- ENTRIES PROVIDED
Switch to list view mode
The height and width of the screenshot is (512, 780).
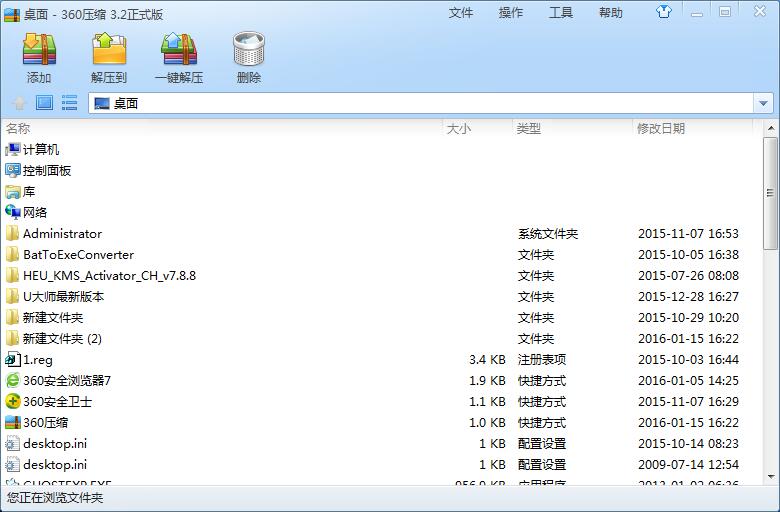click(x=69, y=102)
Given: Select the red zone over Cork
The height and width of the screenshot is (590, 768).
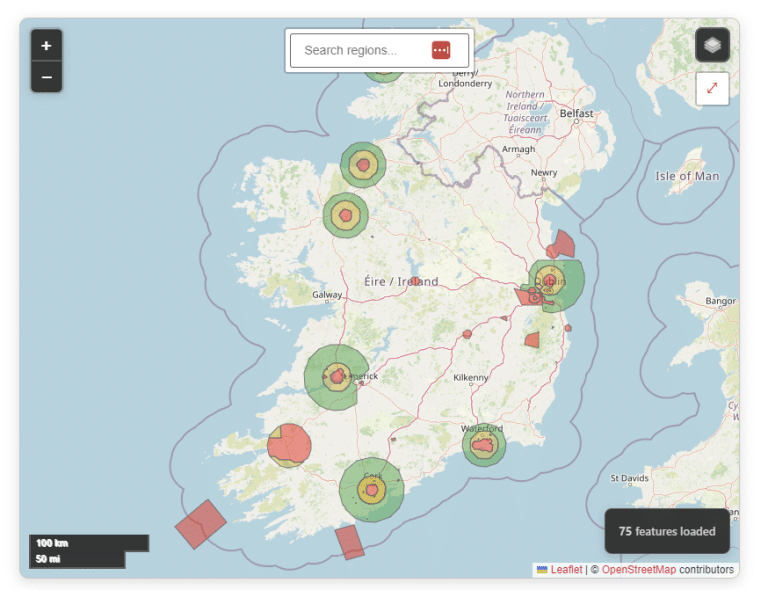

- WORK TO COMPLETE
Please retype the records from the line containing "Given: Select the red zone over Cork" through the end of the records, both ends included, and leave the pictures out of your answer.

- IN RESPONSE
Given: Select the red zone over Cork
The height and width of the screenshot is (590, 768).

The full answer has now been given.